Anas ZO KO
Anas ZO KO

Reputation: 15

receiving string from c# to Java mistakes

I want to send String from C# to Jave I do it in C# in 2 side like this

Sender: C#

NetworkStream ns1 = _client2.GetStream();
byte[] b = { (byte)2 };//this is the command that sent from client to Server  
ns1.Write(b, 0, 1);
string data = "222222222";
byte[] b2 = _AC.GetBytes(data);
ns1.Write(b2, 0, b2.Length);

Reciever C#

 Byte[] b = new byte[10];
 ns.Read(b, 0, b.Length);
 string Data = _AE.GetString(b);

 while (ns.DataAvailable)
   {
     b = new byte[10];
     ns.Read(b, 0, b.Length);
     Data += _AE.GetString(b);
    }

I do some coding with no luck in Java .... like this..

byte b = is.readByte();
byte[] buff= new byte[8];
is.read(buff,0,10);

I receive inside buff[50,50,50,50,50,50,50,50,50]; .....then how to change it to string in java ..... Any help would be great ....thanks

Upvotes: 0

Views: 582

Answers (3)

thomas
thomas

Reputation: 5649

You should specify the encoding of your string! If the c#-program runs on another machine with another operating system than the java-application you might get problems. The java-doc of the String(byte[])-Constructor says:

Constructs a new String by decoding the specified array of bytes using the platform's default charset. ...

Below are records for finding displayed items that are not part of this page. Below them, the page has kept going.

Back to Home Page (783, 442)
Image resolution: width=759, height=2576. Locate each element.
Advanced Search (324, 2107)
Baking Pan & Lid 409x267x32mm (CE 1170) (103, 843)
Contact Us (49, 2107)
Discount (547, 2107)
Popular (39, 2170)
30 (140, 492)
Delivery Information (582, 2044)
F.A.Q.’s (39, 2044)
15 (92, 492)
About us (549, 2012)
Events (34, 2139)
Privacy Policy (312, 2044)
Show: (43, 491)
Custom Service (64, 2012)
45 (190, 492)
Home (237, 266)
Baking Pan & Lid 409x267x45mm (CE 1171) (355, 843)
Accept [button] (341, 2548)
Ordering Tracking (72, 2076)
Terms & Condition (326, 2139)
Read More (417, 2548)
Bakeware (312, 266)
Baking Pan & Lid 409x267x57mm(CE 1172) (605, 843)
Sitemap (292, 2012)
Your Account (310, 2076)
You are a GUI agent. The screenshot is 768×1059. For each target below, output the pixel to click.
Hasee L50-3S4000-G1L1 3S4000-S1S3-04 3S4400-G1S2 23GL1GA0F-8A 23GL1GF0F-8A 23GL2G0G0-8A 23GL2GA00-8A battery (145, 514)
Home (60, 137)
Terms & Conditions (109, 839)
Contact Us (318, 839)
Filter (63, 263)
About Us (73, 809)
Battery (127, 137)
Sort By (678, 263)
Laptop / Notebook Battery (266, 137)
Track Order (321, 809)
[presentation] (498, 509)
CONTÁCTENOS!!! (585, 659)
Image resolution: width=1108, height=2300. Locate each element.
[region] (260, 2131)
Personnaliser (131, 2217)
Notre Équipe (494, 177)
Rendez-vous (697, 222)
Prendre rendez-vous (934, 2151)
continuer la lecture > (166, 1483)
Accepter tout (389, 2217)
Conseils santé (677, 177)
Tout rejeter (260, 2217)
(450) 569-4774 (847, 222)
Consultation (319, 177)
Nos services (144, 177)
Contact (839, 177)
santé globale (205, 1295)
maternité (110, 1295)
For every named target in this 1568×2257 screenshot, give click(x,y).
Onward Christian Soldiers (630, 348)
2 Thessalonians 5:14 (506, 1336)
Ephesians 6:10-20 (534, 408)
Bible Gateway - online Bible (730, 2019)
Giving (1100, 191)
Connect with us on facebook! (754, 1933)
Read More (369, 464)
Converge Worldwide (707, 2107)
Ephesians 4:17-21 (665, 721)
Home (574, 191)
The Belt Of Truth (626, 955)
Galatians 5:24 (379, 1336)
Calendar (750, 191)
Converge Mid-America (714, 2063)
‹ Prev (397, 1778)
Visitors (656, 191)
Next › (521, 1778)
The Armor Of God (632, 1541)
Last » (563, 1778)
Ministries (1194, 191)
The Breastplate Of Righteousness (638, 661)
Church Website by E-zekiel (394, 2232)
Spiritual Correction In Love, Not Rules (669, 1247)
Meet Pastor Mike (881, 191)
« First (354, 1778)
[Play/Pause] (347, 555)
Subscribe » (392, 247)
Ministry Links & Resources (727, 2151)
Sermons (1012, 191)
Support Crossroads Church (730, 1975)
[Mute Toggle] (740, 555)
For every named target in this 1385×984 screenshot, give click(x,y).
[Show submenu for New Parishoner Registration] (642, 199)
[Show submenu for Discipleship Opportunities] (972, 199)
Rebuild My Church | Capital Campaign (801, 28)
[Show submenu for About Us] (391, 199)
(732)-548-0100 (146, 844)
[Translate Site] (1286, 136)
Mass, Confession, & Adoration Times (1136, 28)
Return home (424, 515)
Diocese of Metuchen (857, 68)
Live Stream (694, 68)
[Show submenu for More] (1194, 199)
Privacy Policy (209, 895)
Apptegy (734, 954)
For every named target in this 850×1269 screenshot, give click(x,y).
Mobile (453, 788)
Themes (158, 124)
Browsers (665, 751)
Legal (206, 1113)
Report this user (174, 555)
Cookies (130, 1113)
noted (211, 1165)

Let's say you specify utf-8 string encoding. You should also make sure that c# is also sending an utf-8-string:

byte[] utf8Bytes = System.Text.Encoding.UTF8.GetBytes(myString);

on java-side you should read the bytes as an utf-8-string like this:

String str = new String(buff, "UTF-8");

Upvotes: 2

GavinCattell
GavinCattell

Reputation: 3963

String has a contsructor for bytes. Just use:

String myNewString = String(buff);

There are several constructors for Strings from bytes, if you don't have any offset, or length concerns then just use the constructor above. If you start to have issues with character sets you can use something like:

String myNewString = null;
try {
    myNewString = String(buff , "UTF-8") 
} catch (java.io.UnsupportedEncodingException uee) {
    //Using an unknown charset will get you here.
    uee.printStackTrace();
}

Upvotes: 1

Radu Murzea
Radu Murzea

Reputation: 10910

50 is the numeric ASCII value of the character "2". Just take each element of buff and apply a cast of char to it: (char) buff[0], (char) buff[1] etc.